*** Opening DATA ***

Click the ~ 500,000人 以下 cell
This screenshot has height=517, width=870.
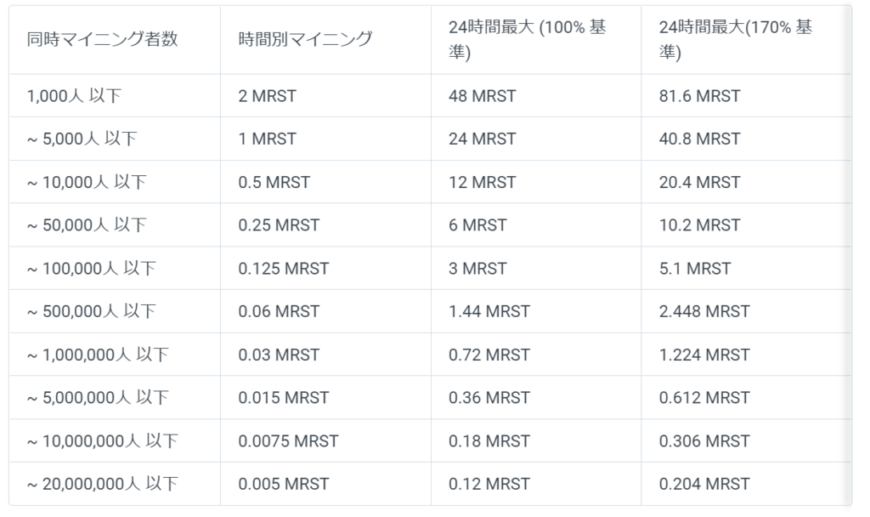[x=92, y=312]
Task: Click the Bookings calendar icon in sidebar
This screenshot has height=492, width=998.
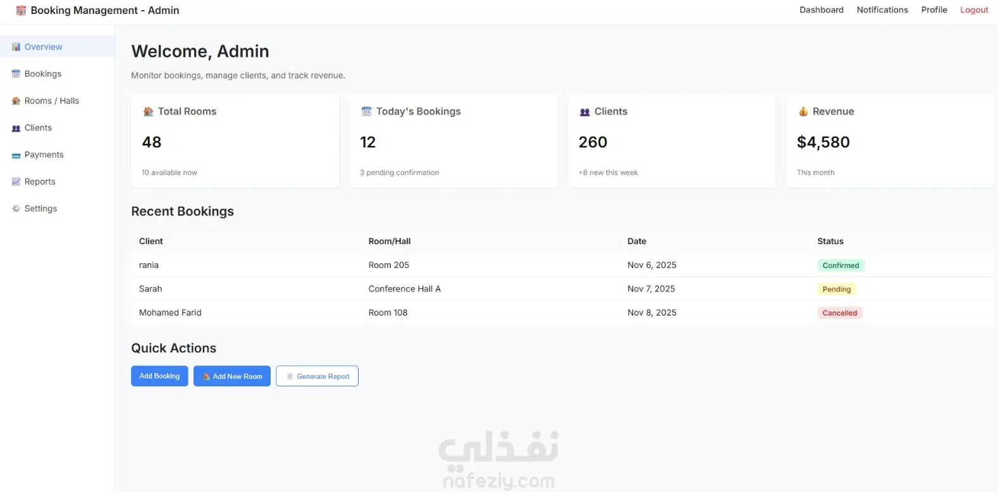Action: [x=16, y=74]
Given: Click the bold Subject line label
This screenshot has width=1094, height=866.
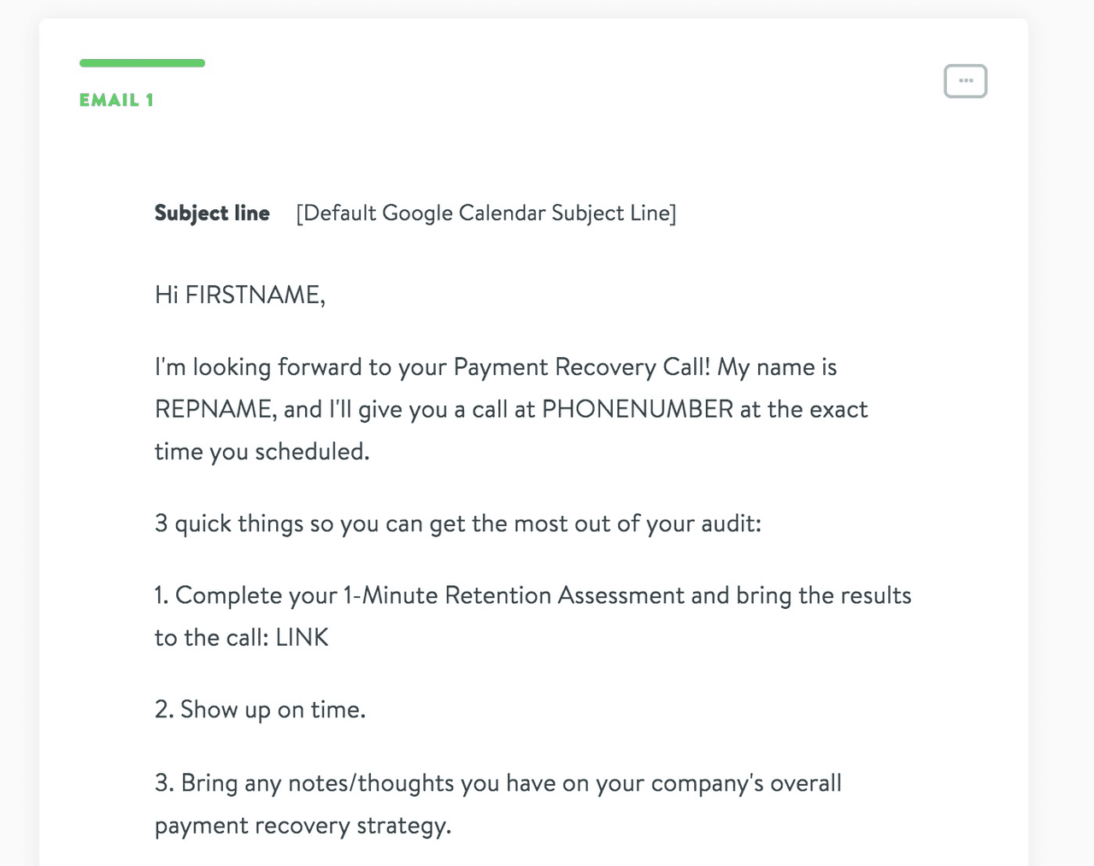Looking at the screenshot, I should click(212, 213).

*** Closing DATA ***

▶ **TASK DESCRIPTION**
Output the entries above exactly. Do not include the pictures.

▶ **PROBLEM SOLUTION**
Click the ~ 500,000人 以下 cell
This screenshot has height=517, width=870.
[x=92, y=312]
Task: Click the Bookings calendar icon in sidebar
This screenshot has height=492, width=998.
Action: [x=16, y=74]
Given: Click the bold Subject line label
This screenshot has width=1094, height=866.
Looking at the screenshot, I should click(212, 213).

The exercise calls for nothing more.